Last of all, we were conducted to the garden, where the bonzes, at
their death, are burnt - a particular mark of distinction, as all
other people are interred. A simple mausoleum, about thirty feet
square, and a few small private monuments, were all that was to be
seen. None of them had any pretensions to elegance, being built of
the simplest masonry. In the former of these edifices are preserved
the bones of the persons who have been burnt, and among them are
also buried the rich Chinese, whose heirs pay pretty handsomely to
obtain such an honour for them.
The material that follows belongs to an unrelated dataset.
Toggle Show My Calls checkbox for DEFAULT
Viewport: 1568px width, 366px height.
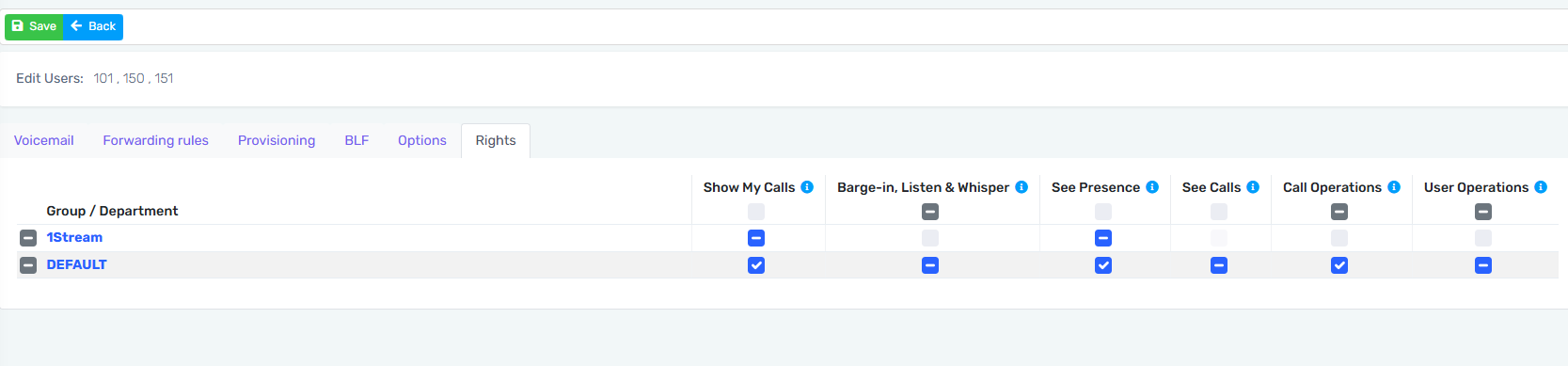pos(756,265)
At a little distance stands a small
tower, eight feet in diameter and eighteen in height, with a small
pit, where a fire can be kindled, in the floor. Over this pit is an
armchair, to which the deceased bonze is fastened in full costume.
Logs and dry brushwood are disposed all round, and the whole is set
fire to, and the doors closed. In an hour they are again opened,
the ashes strewed around the tower, and the bones preserved until
the period for opening the mausoleum, which is only once every year.